Casamentos católicos caem para mínimos: só 1 em cada 5 inclui cerimónia religiosa

Dos cerca de 51 mil casamentos celebrados no último ano com dados disponíveis, 11 828 foram católicos, enquanto 39 282 aconteceram exclusivamente pelo civil.

Revista de Imprensa
Janeiro 24, 2026
9:56

O casamento religioso continua a perder expressão em Portugal. Em 2024, apenas um em cada cinco matrimónios realizados no país incluiu cerimónia católica, confirmando uma tendência de afastamento da Igreja e de dessacralização do casamento enquanto instituição tradicional.

Dos cerca de 51 mil casamentos celebrados no último ano com dados disponíveis, 11 828 foram católicos, enquanto 39 282 aconteceram exclusivamente pelo civil, segundo dados da Direção-Geral da Política de Justiça, citados pelo Jornal de Notícias. A evolução dos números mostra uma quebra consistente do matrimónio religioso nas últimas décadas.

Casamento civil ganha terreno em Portugal

Se recuarmos a 2019, ainda se realizaram 16 487 casamentos católicos. Já em 2021, após o período mais restritivo da pandemia, o número caiu para 12 515. Houve uma ligeira recuperação no ano seguinte, mas a tendência de descida voltou a confirmar-se a partir de 2023.

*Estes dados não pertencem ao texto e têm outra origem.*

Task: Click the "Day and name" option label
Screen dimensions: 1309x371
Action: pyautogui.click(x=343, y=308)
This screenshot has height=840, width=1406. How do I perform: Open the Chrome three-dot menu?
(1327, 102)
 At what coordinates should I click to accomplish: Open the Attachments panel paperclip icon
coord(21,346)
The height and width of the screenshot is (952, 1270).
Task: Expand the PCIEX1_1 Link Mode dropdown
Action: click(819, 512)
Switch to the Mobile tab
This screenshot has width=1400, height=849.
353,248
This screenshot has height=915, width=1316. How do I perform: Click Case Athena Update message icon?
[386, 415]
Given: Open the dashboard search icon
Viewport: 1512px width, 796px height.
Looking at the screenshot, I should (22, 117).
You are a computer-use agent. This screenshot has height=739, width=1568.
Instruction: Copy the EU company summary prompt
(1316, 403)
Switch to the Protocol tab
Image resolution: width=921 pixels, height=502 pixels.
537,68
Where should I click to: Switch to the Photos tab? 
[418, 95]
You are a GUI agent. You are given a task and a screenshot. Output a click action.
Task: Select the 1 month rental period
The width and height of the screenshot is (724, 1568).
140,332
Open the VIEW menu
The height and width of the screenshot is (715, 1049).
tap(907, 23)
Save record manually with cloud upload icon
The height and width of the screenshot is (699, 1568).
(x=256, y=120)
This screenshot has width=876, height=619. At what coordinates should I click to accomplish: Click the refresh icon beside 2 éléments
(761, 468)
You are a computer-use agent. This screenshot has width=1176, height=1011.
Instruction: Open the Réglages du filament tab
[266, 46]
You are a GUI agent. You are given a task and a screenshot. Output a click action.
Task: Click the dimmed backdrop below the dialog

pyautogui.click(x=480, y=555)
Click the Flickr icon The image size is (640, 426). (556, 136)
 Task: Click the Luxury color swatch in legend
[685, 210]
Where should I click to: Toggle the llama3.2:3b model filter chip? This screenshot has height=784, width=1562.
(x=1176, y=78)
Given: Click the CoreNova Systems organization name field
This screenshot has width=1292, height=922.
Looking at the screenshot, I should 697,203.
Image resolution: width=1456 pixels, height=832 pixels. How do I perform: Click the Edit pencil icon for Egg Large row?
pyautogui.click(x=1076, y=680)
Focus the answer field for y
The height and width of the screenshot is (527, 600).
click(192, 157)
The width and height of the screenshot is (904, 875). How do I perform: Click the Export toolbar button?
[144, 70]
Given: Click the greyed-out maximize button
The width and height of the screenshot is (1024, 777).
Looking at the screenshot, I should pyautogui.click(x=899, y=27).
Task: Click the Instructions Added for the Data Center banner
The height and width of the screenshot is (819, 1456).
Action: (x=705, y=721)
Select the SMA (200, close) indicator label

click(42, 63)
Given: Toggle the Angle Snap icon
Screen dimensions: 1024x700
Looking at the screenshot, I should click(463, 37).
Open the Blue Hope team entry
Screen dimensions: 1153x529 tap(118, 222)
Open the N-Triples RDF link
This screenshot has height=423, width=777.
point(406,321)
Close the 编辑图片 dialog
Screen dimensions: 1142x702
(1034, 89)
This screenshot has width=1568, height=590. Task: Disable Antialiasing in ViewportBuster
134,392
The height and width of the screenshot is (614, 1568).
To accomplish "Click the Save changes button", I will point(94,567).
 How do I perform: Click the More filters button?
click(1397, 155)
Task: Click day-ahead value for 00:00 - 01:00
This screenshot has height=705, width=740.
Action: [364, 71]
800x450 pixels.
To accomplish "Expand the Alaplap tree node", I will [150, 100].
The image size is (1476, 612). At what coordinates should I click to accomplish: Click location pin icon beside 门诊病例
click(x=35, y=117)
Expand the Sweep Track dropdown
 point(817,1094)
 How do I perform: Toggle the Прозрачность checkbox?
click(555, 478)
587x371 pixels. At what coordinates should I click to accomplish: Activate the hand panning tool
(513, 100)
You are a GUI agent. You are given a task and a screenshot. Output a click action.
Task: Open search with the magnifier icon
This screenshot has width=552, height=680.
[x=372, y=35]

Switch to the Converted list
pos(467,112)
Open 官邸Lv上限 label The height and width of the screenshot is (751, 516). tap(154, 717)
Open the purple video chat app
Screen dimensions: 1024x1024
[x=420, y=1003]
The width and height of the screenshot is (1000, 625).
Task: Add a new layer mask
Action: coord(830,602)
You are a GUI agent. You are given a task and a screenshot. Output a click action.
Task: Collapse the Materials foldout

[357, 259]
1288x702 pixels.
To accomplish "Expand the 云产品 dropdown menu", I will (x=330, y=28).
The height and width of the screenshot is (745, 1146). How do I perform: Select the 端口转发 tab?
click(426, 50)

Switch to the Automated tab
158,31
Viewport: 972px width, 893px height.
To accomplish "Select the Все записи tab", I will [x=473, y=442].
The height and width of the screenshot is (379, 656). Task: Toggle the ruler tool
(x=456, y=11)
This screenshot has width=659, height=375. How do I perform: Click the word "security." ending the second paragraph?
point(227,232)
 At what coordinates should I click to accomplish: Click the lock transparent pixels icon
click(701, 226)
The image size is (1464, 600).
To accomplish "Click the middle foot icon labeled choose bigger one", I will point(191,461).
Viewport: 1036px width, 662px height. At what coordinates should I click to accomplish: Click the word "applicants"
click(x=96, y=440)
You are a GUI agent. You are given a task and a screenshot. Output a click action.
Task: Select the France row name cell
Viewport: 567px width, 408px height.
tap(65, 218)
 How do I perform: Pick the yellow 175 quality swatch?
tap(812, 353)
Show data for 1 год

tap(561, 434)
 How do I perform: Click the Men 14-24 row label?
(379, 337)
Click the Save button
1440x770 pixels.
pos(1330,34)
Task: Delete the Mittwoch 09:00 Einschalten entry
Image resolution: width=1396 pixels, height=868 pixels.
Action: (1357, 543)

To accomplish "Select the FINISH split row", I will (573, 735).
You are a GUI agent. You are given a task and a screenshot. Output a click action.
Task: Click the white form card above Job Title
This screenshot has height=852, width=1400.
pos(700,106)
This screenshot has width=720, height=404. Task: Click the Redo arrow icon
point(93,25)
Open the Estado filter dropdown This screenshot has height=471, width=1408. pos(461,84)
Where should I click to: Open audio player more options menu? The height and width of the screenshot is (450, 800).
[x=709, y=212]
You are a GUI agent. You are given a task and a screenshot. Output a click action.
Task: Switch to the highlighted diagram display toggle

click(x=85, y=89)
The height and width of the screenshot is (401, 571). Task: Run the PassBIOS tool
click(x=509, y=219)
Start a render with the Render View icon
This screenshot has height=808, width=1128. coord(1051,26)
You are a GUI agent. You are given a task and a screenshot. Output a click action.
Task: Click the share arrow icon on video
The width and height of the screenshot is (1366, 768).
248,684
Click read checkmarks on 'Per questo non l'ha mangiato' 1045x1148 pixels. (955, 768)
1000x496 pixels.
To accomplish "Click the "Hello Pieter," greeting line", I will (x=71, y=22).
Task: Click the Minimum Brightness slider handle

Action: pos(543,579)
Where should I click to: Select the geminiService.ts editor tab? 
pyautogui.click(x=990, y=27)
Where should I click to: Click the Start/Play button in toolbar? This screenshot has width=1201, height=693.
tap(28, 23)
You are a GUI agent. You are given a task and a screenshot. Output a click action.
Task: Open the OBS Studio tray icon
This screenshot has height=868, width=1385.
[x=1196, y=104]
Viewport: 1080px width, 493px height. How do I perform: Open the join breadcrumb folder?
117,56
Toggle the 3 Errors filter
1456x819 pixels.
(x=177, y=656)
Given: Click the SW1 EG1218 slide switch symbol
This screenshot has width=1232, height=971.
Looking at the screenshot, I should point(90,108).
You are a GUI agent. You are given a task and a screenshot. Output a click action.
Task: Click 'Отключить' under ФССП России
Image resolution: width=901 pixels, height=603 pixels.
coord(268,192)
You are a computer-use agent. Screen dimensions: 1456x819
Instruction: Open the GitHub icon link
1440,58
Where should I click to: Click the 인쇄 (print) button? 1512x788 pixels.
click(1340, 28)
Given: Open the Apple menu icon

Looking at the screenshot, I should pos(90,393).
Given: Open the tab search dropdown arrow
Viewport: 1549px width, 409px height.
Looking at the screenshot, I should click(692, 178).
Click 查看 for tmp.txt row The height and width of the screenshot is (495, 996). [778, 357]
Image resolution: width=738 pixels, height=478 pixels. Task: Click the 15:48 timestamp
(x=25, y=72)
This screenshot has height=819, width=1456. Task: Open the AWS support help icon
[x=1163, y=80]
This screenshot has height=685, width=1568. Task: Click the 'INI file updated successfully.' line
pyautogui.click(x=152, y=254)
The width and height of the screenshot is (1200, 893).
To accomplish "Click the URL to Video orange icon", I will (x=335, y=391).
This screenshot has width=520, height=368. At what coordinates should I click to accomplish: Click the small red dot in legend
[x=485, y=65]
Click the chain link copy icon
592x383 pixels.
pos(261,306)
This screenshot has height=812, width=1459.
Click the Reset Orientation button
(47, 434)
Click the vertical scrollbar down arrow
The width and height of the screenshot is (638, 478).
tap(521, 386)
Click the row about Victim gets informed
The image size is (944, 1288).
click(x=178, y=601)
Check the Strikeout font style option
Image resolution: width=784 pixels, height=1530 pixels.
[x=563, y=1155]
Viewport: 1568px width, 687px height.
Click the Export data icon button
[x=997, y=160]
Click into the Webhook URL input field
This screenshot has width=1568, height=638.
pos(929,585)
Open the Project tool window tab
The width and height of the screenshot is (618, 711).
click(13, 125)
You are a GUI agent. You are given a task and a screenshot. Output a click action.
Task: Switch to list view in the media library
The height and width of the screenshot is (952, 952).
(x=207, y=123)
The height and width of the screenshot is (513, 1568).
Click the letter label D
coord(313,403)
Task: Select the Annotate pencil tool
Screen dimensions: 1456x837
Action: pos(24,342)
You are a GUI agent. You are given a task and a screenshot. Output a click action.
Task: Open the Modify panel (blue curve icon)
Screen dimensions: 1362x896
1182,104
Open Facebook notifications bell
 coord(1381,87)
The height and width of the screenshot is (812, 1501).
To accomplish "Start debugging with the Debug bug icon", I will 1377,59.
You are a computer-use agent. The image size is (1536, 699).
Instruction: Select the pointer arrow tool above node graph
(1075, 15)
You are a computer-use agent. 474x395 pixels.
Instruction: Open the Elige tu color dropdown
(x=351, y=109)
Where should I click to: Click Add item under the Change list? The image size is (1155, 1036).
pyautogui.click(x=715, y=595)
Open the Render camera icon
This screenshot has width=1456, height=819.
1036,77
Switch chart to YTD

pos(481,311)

Em sentido inverso, os casamentos realizados apenas no registo civil mantêm valores mais elevados e estáveis. Em 2019 foram 35 430 e, em 2024, ultrapassaram os 39 mil, em linha com os cerca de 40 mil registados nos dois anos anteriores.

Já os divórcios têm apresentado números relativamente estáveis. Em 2019 registaram-se 14 657 separações por mútuo consentimento. Entre 2020 e 2024, os valores rondaram sempre os 12 mil casos anuais. Estes dados não incluem divórcios litigiosos.

Sociedade mais laica e casamento menos “sagrado”

A socióloga Cláudia Casimiro, do Instituto Superior de Ciências Sociais e Políticas da Universidade de Lisboa, explica ao JN que o declínio do casamento católico acompanha um processo mais amplo de secularização da sociedade portuguesa.

Segundo a investigadora, tem-se acentuado a laicização e a Igreja Católica perdeu influência social. Como consequência, o casamento “perdeu o seu caráter sagrado”, assistindo-se a uma progressiva dessacralização do matrimónio.

Ainda assim, isso não significa que a vida em comum tenha perdido importância. Pelo contrário, a conjugalidade e a família continuam a ocupar um lugar central na vida das pessoas. O que mudou foram as formas de viver essas relações.

União de facto é cada vez mais comum

Cada vez mais casais optam por viver juntos antes — ou mesmo sem — casar. A coabitação generalizou-se e deixou de ser vista como algo socialmente reprovável. Mais de metade das pessoas que casam em Portugal já viviam em união de facto antes da formalização da relação.

Os dados dos Censos ilustram bem esta transformação. Em 1991, havia cerca de 194 mil pessoas a viver em união de facto. Três décadas depois, em 2021, esse número ultrapassava já um milhão (1 008 604).

Para Cláudia Casimiro, pode falar-se numa diminuição progressiva da importância do casamento como instituição que funda obrigatoriamente a família. Hoje existem várias formas de entrada e de permanência na conjugalidade, num contexto de mudança de valores, normas e papéis sociais tradicionais.

Festa de casamento continua a pesar na carteira

Apesar da perda de peso religioso, a vertente festiva do casamento mantém-se relevante, seja em cerimónias civis ou religiosas. Jorge Barros Ferreira, CEO da Best Events, empresa organizadora de feiras para noivos como a Braga Noivos e a White Wedding, refere ao JN que os serviços ligados às celebrações têm registado crescimento.

Segundo o responsável, não existem grandes diferenças de custo entre casamentos católicos e civis, já que ambos incluem, na maioria dos casos, festa. A principal despesa continua a ser a refeição, cujo valor médio ronda atualmente os 90 euros por convidado.

Os preços têm aumentado nos últimos anos, acompanhando a realidade económica do país e o acréscimo generalizado dos custos no setor.

Novas tendências na indústria dos casamentos

A indústria dos casamentos tem diversificado a oferta, apostando cada vez mais em experiências emocionais e personalizadas. Serviços de animação e decoração ganharam protagonismo, com propostas como photobooths, videobooths, audio guestbooks, cenários pensados para redes sociais, espetáculos cénicos no corte do bolo e até shows com drones.

Outra figura que tem vindo a ganhar destaque é a dos celebrantes de casamentos. Estes profissionais conduzem cerimónias simbólicas, altamente personalizadas e emotivas, respondendo à procura de rituais menos religiosos, mas igualmente significativos para os noivos.